Problem statement: Copy every line of the following data that includes the string "Installing".

[Saved data entries]
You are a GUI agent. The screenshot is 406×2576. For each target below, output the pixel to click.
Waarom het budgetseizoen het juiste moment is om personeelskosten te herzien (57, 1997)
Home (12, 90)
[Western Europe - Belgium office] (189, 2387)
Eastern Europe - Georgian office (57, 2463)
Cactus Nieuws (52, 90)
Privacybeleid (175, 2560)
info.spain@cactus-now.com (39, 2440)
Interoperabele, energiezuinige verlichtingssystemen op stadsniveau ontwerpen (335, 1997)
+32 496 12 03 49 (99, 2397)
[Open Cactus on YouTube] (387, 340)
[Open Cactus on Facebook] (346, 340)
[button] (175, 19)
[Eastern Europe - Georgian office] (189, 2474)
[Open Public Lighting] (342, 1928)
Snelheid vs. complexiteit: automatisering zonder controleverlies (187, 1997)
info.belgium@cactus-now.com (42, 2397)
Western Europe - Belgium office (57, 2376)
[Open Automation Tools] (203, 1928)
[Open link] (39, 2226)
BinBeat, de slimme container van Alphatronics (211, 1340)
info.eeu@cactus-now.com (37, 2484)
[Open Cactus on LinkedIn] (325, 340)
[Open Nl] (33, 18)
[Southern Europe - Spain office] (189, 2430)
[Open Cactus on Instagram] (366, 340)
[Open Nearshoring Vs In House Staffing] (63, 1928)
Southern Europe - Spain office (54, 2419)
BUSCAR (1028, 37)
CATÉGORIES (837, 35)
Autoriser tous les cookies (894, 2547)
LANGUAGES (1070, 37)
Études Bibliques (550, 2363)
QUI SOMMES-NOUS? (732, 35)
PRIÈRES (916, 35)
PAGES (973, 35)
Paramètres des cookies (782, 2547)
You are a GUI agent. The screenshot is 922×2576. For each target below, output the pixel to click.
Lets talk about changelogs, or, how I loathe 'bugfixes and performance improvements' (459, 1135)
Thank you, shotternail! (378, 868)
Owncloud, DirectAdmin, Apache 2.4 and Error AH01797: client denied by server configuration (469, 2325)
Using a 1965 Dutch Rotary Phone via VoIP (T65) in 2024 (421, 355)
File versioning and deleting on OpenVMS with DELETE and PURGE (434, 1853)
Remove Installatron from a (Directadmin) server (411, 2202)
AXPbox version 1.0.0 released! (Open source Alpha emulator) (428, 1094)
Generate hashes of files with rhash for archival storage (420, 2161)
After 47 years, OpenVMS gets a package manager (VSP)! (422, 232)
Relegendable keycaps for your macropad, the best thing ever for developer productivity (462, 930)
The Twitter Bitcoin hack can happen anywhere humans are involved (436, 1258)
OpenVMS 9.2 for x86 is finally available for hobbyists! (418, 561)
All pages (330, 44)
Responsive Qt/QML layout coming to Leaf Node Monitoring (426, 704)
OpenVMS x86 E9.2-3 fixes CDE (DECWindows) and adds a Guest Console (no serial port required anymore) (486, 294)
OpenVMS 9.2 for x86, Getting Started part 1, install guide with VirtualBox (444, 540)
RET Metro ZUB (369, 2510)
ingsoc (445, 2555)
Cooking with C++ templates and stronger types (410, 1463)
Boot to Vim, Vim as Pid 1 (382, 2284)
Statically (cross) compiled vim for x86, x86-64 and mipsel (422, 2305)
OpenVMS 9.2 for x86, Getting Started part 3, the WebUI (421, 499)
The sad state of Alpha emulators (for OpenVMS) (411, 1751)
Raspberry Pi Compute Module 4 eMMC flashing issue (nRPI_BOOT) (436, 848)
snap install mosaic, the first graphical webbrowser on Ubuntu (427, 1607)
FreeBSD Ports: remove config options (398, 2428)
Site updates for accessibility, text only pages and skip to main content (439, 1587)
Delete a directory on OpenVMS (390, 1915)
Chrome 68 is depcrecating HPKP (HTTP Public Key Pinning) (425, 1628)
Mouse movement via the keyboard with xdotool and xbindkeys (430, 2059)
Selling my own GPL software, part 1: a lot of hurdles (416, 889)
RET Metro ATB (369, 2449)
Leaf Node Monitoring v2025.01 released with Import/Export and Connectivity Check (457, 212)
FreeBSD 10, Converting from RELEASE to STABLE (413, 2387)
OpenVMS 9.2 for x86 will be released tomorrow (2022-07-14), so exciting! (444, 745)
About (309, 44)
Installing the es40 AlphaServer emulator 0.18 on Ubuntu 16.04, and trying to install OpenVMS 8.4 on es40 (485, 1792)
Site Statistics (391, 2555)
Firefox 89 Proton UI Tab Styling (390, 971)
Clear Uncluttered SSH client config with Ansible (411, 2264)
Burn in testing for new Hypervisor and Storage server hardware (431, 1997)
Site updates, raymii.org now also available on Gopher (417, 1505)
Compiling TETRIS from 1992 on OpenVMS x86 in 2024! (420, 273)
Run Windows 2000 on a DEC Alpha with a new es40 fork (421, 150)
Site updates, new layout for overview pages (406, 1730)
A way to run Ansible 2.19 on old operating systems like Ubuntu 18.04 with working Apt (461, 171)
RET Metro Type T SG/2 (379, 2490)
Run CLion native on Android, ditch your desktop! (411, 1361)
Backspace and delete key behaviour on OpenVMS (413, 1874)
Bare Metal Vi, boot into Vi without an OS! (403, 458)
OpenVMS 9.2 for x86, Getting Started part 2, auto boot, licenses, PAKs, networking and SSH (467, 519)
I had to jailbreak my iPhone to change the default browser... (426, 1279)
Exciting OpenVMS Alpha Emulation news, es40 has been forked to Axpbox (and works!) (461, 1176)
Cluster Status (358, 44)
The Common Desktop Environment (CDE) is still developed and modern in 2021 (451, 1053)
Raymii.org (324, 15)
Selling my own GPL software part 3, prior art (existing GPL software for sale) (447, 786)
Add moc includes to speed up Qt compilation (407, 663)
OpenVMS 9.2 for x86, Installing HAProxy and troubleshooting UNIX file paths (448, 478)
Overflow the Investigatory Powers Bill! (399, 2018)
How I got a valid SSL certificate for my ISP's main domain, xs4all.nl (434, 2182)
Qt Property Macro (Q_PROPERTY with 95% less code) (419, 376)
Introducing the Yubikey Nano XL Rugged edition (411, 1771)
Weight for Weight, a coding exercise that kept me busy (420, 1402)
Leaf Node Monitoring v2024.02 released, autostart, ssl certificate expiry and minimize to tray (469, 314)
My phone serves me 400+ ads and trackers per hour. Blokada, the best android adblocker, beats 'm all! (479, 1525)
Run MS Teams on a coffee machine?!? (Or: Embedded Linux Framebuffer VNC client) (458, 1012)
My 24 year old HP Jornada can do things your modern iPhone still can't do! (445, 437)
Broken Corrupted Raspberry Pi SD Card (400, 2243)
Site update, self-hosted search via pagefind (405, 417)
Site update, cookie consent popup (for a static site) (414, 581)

Expected answer:
Installing the es40 AlphaServer emulator 0.18 on Ubuntu 16.04, and trying to install OpenVMS 8.4 on es40 (485, 1792)
OpenVMS 9.2 for x86, Installing HAProxy and troubleshooting UNIX file paths (448, 478)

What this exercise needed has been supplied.